[GIVEN TEXT]
################
When the widely-used diabetes drug, metformin, was combined with standard chemotherapy, the combo therapy wiped out pancreatic cancer stem cells in one fell swoop, and they didn't come back.
If these findings hold up in humans, we could be looking at being able to shrink pancreatic cancer tumors to help patients live longer.
"Ask your oncologist about combination therapies."
These are the conclusions Christopher Heeschen, MD, PhD, presented at the American Association for Cancer Research’s Pancreatic Cancer: Progress and Challenges conference, held June 18-21, 2012.
Cancer stem cells are the most difficult to destroy. They're involved throughout the cancer process. They not only start cancer growth, but make chemotherapy treatments stop working. They are very tough customers.
Recently, researchers have learned that cancer stem cells are the key barriers to standard therapies working on pancreatic cancer.
“Therefore, efficiently targeting these cells will be crucial for achieving higher cure rates in patients with pancreatic cancer,” said Dr. Heeschen, professor for experimental medicine at the Spanish National Cancer Research Centre in Madrid, Spain.
“Our newly emerging data now indicate that metformin, a widely used and well-tolerated drug for the treatment of diabetes, is capable of efficiently eliminating these cells.”
################
[SUPPLIED ENTRIES]
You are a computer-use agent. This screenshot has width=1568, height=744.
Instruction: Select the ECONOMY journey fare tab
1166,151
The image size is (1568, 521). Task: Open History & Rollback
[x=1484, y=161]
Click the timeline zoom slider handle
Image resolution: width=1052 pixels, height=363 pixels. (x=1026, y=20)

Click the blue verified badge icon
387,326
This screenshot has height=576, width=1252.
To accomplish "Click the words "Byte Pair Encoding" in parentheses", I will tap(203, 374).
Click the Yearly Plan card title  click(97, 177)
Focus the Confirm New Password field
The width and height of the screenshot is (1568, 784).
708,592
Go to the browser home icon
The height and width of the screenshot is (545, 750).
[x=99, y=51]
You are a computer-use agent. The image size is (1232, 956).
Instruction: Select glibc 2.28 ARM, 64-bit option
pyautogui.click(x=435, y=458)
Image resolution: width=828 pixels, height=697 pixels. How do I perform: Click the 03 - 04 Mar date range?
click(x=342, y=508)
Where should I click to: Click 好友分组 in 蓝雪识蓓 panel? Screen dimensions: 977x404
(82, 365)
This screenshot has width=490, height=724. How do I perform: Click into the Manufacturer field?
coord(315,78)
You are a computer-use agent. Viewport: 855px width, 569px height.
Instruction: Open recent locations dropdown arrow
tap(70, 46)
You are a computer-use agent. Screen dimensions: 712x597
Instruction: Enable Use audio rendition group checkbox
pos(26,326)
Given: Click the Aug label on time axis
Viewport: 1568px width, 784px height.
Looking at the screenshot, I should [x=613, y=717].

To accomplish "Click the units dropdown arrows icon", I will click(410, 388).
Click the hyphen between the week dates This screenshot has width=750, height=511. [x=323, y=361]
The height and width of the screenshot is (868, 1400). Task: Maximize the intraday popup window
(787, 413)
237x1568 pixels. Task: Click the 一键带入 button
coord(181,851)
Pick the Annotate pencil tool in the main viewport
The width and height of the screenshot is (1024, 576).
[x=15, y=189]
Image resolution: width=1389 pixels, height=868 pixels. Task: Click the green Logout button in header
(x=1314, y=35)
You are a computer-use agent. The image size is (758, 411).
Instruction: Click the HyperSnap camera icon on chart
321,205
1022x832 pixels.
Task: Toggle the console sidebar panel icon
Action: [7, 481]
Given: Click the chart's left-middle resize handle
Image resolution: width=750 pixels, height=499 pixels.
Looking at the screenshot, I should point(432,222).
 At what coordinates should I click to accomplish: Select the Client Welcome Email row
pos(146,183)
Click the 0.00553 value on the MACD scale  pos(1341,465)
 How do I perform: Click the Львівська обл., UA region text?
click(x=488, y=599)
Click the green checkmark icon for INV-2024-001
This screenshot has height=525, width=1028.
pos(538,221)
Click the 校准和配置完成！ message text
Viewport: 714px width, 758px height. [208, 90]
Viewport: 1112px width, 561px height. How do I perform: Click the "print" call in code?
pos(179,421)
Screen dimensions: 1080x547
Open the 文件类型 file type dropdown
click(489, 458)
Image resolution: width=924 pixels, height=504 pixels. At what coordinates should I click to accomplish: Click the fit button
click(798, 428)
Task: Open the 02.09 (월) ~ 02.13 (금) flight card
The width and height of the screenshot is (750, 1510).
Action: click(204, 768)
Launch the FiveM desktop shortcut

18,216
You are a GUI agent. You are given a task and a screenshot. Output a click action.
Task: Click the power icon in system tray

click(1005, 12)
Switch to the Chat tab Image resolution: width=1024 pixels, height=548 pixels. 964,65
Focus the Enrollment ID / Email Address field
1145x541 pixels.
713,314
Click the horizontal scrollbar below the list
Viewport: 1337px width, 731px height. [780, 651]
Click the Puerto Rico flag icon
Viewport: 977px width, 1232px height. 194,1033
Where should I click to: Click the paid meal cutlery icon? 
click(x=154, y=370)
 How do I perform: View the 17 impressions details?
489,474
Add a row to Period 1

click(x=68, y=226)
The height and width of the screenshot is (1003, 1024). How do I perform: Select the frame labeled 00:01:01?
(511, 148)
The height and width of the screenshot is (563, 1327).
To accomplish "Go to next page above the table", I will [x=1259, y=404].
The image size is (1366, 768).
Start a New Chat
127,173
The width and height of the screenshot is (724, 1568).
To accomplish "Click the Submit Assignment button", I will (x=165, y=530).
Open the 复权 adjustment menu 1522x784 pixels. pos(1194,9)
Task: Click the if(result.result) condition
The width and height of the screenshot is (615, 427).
################
[WORK INSTRUCTION 1]
Answer from the article on metformin and pancreatic cancer:
(a) Which diabetes drug was paired with standard chemotherapy?
(b) On what dates was the conference held?
(c) At which institution is Christopher Heeschen a professor?
[WORK INSTRUCTION 2] Write a continuation of the article on metformin and pancreatic cancer stem cells, starting after its last sentence.
The data here were taken from a different source than the text.

[EXPECTED ANSWER 1]
(a) Metformin.
(b) June 18-21, 2012.
(c) The Spanish National Cancer Research Centre in Madrid, Spain.

[EXPECTED ANSWER 2]
Apparently, cancer stem cell metabolism melted, the cells died when pre-treated with metformin, and the tumors didn't return.
“Intriguingly, in all tumors treated with metformin to date, relapse of disease was efficiently prevented and there were no noticeable adverse effects,” Dr. Heeschen said.
He thinks it's time to head to clinical trials. Dr. Heeschen and his team are waiting for the results of a study testing the diabetes drug as a maintenance treatment for people with late stage pancreatic cancer.
Metformin has been seen to have effective cancer-fighting properties against a number of different malignancies.
It should be noted that research presented at conferences is considered preliminary before it's published in a peer-reviewed journal.